PROBLEM TO SOLVE: Return every line from the one with "Instruction: Click 'Delete" through the one with "Click the blue", inclusive, exactly as it appears below.

╭──

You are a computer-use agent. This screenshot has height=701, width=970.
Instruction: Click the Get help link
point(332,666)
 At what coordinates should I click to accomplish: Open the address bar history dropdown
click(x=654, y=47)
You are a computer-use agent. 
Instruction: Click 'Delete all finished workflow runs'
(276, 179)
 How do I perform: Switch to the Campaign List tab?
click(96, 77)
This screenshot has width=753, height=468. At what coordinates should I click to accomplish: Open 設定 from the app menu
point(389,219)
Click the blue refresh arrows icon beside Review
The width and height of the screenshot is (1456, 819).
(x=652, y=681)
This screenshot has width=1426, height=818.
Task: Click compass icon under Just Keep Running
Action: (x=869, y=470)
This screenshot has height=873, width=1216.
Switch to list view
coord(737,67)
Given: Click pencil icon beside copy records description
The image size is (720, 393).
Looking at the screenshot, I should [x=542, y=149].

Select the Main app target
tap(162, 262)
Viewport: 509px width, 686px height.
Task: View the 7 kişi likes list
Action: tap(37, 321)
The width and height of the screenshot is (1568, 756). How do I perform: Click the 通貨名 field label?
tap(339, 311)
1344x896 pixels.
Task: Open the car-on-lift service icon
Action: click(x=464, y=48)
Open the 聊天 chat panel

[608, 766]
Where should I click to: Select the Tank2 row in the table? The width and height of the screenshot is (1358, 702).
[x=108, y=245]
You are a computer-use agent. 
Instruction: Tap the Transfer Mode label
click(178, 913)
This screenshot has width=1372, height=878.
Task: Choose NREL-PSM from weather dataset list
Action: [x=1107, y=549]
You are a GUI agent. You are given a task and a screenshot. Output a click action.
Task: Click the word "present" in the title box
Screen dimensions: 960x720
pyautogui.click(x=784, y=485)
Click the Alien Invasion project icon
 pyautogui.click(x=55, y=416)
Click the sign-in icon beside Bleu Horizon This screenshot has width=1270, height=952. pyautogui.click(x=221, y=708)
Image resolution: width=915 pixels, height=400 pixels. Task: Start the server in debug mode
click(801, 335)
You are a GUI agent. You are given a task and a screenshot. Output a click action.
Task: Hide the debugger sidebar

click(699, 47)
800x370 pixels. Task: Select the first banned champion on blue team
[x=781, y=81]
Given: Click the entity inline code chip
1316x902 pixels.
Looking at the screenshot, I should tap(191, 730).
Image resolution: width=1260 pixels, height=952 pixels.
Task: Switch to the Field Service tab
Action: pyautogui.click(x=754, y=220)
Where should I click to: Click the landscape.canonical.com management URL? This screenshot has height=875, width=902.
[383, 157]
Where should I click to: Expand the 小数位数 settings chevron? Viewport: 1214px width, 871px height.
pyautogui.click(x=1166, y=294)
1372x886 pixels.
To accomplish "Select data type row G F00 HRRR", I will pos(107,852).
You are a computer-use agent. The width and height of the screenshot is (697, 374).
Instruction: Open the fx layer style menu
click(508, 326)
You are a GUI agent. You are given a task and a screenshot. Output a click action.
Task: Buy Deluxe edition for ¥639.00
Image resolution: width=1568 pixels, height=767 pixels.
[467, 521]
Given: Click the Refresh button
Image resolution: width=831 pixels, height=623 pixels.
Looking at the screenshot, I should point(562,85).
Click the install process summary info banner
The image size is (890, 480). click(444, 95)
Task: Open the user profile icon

╰──

SOLUTION FOR THIS TASK:
Instruction: Click 'Delete all finished workflow runs'
(276, 179)
 How do I perform: Switch to the Campaign List tab?
click(96, 77)
This screenshot has width=753, height=468. At what coordinates should I click to accomplish: Open 設定 from the app menu
point(389,219)
Click the blue refresh arrows icon beside Review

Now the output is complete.